(Exercise objective): Lay out the entries in the part that opens with the line containing "You are a GUI" and closes with the line containing "pos(313,185)" as a two-column CSV headed entry_text and answer. Give one row per entry, put each field in double quotes, and turn any line breaks into spaces.

(Information shown):
-- Start --
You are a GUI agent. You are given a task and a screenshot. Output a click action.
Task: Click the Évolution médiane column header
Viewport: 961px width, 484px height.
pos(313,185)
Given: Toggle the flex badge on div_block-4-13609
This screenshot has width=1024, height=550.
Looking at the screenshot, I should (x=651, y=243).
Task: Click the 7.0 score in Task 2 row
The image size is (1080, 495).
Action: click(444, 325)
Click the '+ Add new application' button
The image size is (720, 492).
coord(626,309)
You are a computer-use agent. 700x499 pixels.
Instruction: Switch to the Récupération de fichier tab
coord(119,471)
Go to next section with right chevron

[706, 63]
-- End --
-- Start --
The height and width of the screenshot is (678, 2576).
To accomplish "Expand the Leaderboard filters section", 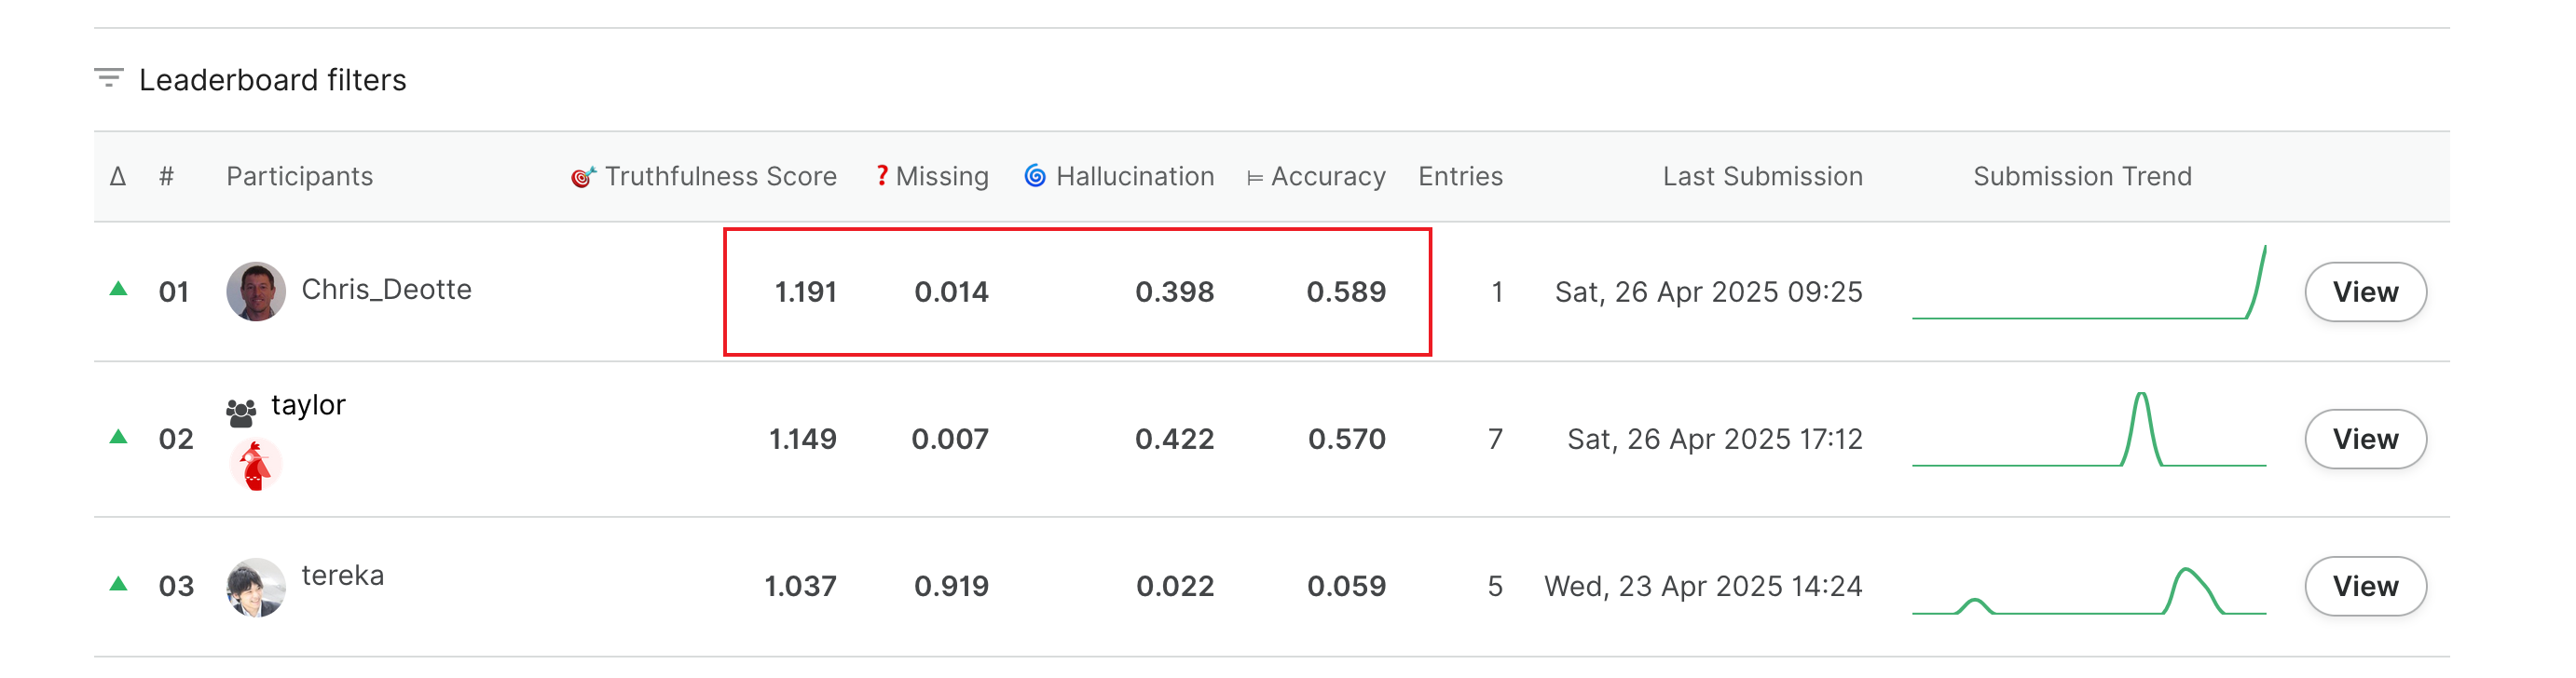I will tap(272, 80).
-- End --
(Task result):
entry_text,answer
"You are a GUI agent. You are given a task and a screenshot. Output a click action. Task: Click the Évolution médiane column header Viewport: 961px width, 484px height.","pos(313,185)"